Comparing The Lockouts

Fisher speaks to the media about the lockout.

I’m so happy the NFL lockout is over – I don’t think I could’ve lived without basketball and football.

I’m glad the players came out on top. I heard Mike Francesa say on his radio show the other day that the NBA lockout was much more called for and justifiable than the NFL lockout…I completely disagree! The NFL players were fighting for health care and a 16 game season, among other things – these are real issues.

The NBA players just want more money, even though the league is losing money as a whole. Bottom line, the league just can’t afford to pay them more. The NBA lockout is supposedly going to last a lot longer than the NFL lockout, because they are unlikely to compromise on their contracts and the hard cap. Here’s the deal: the owners are completely right.

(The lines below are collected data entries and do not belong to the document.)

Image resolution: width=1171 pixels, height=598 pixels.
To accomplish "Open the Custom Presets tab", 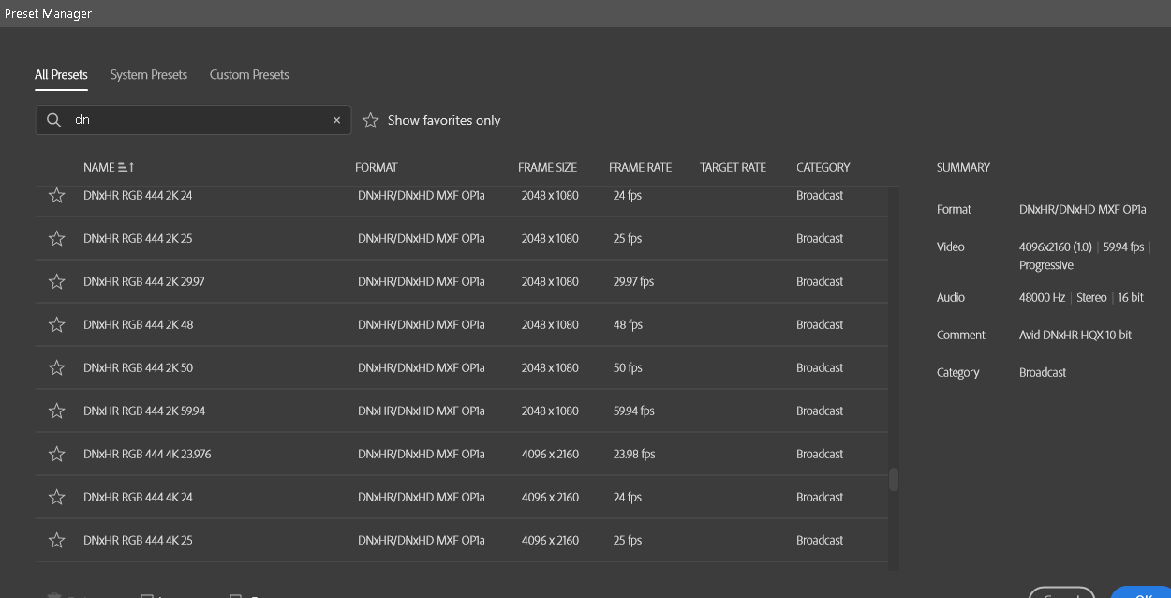I will [x=248, y=74].
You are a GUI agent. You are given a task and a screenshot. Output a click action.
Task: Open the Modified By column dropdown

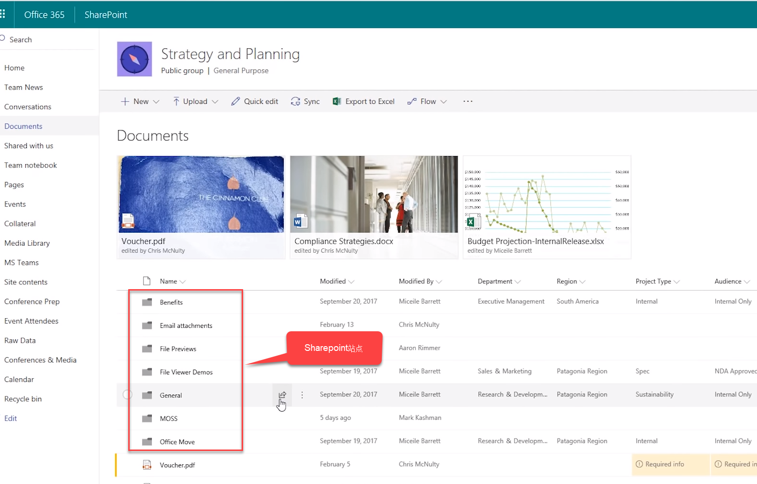click(x=420, y=281)
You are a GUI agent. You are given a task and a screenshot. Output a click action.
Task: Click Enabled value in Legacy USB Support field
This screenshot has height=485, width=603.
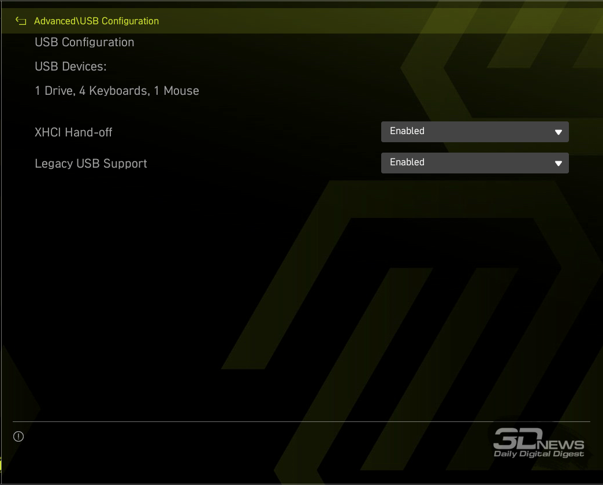pos(407,162)
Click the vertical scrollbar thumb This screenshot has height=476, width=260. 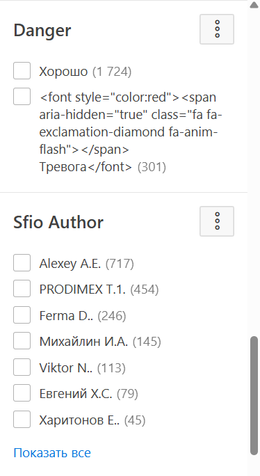(254, 395)
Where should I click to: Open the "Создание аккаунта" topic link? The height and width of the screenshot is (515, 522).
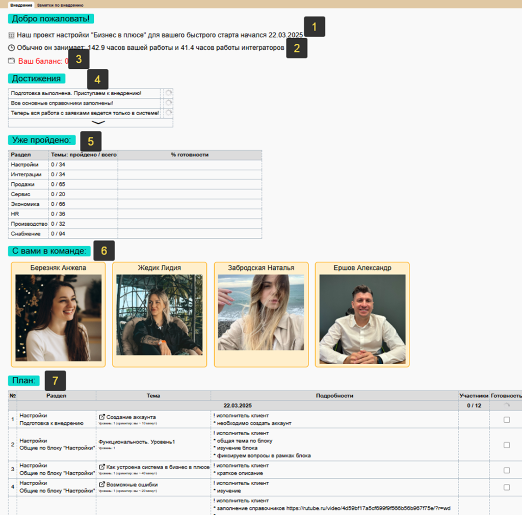(131, 417)
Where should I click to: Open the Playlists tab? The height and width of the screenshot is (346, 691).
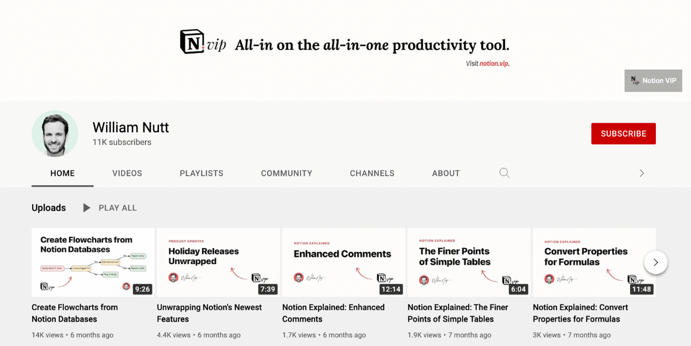click(x=201, y=173)
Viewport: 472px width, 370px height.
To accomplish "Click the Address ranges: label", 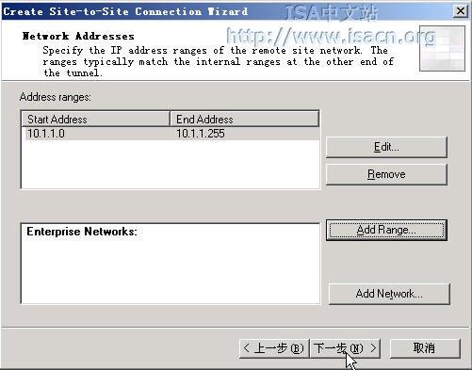I will tap(56, 97).
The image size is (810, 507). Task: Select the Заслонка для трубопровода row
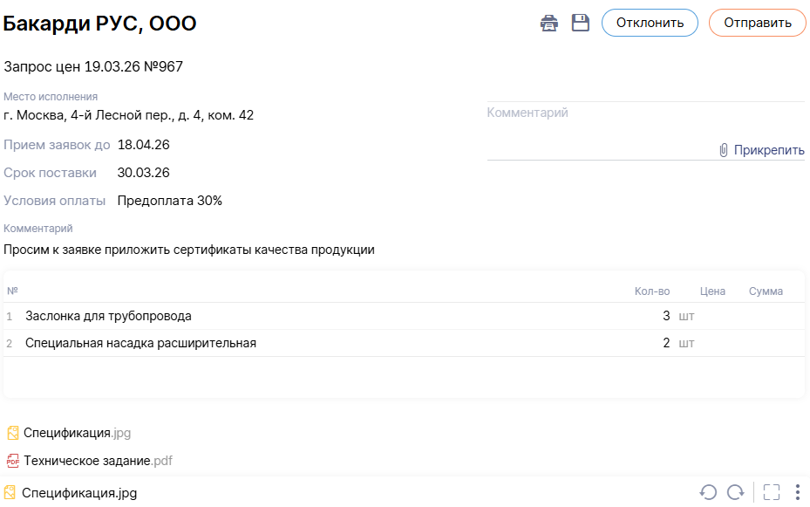point(108,316)
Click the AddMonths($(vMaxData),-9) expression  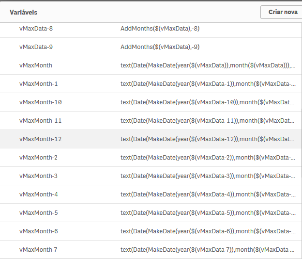(160, 47)
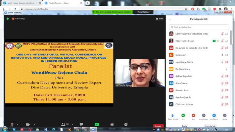Click the reactions icon in meeting toolbar
Viewport: 235px width, 132px height.
[x=126, y=124]
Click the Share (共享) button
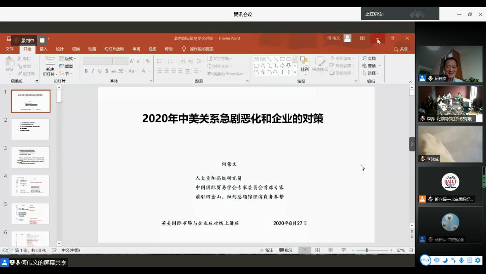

  1. The players are complaining about the fact that a hard cap will cause a decreasing number of guaranteed contracts – exactly! Why should their contracts be guaranteed? They should have to work hard to retain their job, just like the rest of the world. The Knicks are just getting contracts like Eddy Curry, Jerome James, and Stephon Marbury off the books, even though they stopped performing years ago! If players don’t put in the effort, they shouldn’t get paid! This is the way the world works, as hard as that may be for them to understand.
  2. The NBA absolutely needs a hard cap. A hard cap is a salary cap that cannot be surpassed, the opposite of the ever rising U.S. debt ceiling. As it is right now, teams can spend as much money as they want, provided that they pay it back later. The problem is, they can’t. Their solution? Trade away all their role players’ contracts, leaving teams with a bunch of crappy players and a couple superstars (see: New York Knicks). Catching a pattern here? The Knicks are the perfect example of why the league needs a hard cap and non-guaranteed contracts, the exact things the players are fighting. 

By the way, as much as people want to depict Derek Fisher as an eloquent, knowledgeable ambassador for the league and players’ union, let’s not forget his dirty playing style. The guy is a punk on the court. The league is negotiating with a bunch of overpaid bullies – too bad those bullies are irresistable to watch.